"She was the closest I've come to a miracle"
"Because she wouldn't go to bed with you? You dirty little puritan!"
This is quite a daring film to say the least! I was a little ambivalent to it at first as it begins a bit like a less accomplished and freewheeling version of the introduction to the residents of the bedsit block of flats in The Pleasure Girls. We get introduced over the titles to a group of decadently jaded set of beatniks (an oxymoron?) who wander in a lazy haze in a group in their partywear through the deserted early morning streets of London, and seemingly across London Bridge where a sour faced policeman appraises them sternly as they pass (though he doesn't do anything when Oliver Reed's character of Moises flicks a cigar butt at him!). As an audience it seems obvious even at this early stage that we are being asked to take the point of view of the policeman in that scene, and see these beatnik characters as rather adolescent types! The film will do a lot more of that once the American fiancé Carson arrives to search out his girl, Melina, who is a part of the group.
Yet this opening sequence kind of plays out like the ultimate version of an early morning post-all night party wander! There's something about the deserted streets, the group ambling along and the beautiful evening dresses that all the women are wearing seeming slightly out of place in the early morning sun that really spoke to me! It suggests a kind of an Antonioni influence to the film (and I'll get more into that later too) but also made me think of the interstitial shots Bunuel does in the much later Discreet Charm of the Bourgeoisie (or Fassbinder!)
, although the characters there are walking more purposefully, though similarly to an uncertain future!
Amusingly the fabulously chic dresses the women are wearing (or mostly the dress that Melina is wearing) actually turns into an important plot element later on too, so the filmmakers had set this opening sequence up really well to have gotten my attention on and fantasising about the women's dresses this early on!
The group splits off at a junction and we follow the smaller gang back to their bedsit and then we get into Pleasure Girls territory of getting introduced to the various pairings of characters, as Milena rebuffs the attentions of Phillip leaving him dejected outside her room, while Moises who has designs on Milena himself makes do with Libby, who isn't quite as good at pulling off the chic dress look off as one of the shoulder straps of her dress hanging down limply suggests! The hanging shoulder strap on a dress seems like the signifier that films of this era use to suggest a girl is a little bit promiscuous, childlike and not too in control of her life, and Libby's affection for Moises is one of the bigger subplots of the film, with Moises casually betraying her at every turn until he gets cowed into submission in the final scene, in a final shot that neatly ties up the film without dealing with any of their relationship issues (because of the bigger main plot issues that crop up) but which also suggests that Moises and Libby are arguably the most damaged characters, painfully needing to grow up at the end. (I guess Libby finding another girl in Moises's bed at least gives her material for the blues song that we see her performing!)
Also in the introductory scene we get introduced to Hector, the fey landlord of the bedsits, which was yet another thing that gave me flashbacks to Paddy in The Pleasure Girls. Apparently all London bedsits have to be run by effeminate landlords in this era!
The main action then starts with Milena's fiancé Carson calling from America to try and contact her, but Milena isn't taking any of his calls and seems to hate the prospect of getting married and giving up the single life. Eventually Carson travels to London to see Milena but with the support of all her beatnik friends they give him the runaround to try and get him to leave. Unfortunately Carson decides to call their bluff and rent a room in the bedsit himself until he can see Milena! This is perhaps the weakest section of the film, as its all about performing pranks and being rude to Carson (after a couple of pure beatnik scenes we move fully into Carson's point of view for the rest of the film once he enters), although its really setting up the section of the film that feels the most Antonioni-inspired.

_Exercise_:
Please give the name of the bedsit landlord in the film review above.

_Given information_:

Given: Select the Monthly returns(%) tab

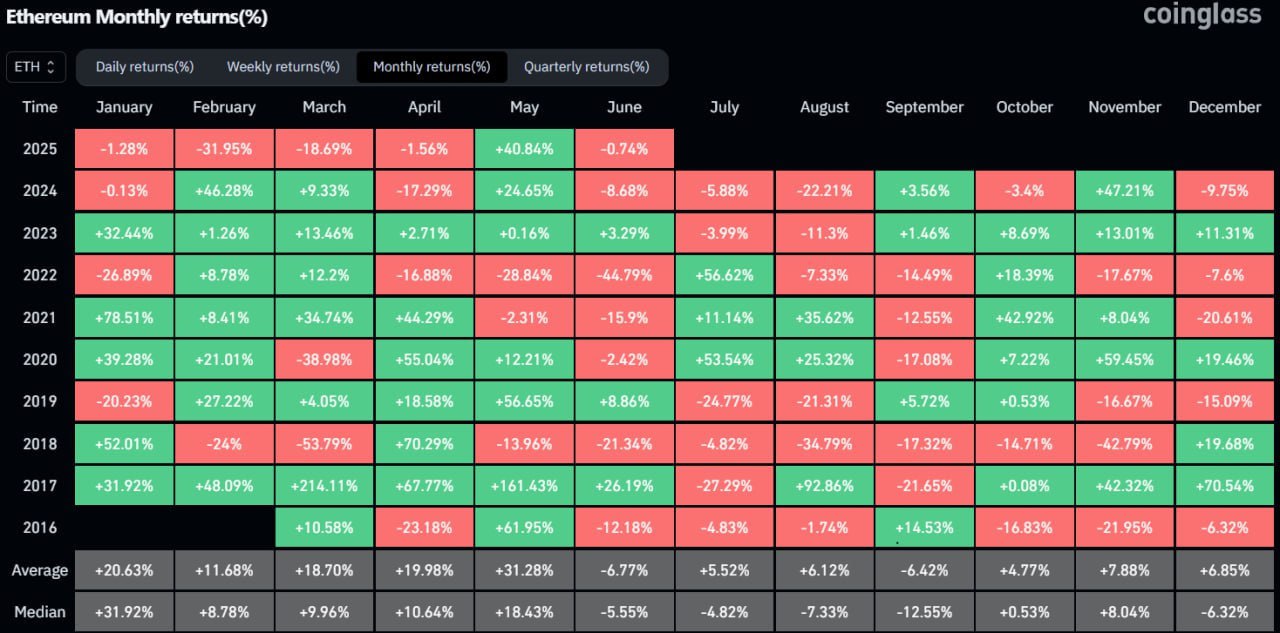Looking at the screenshot, I should coord(431,67).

_Expected answer_:
Hector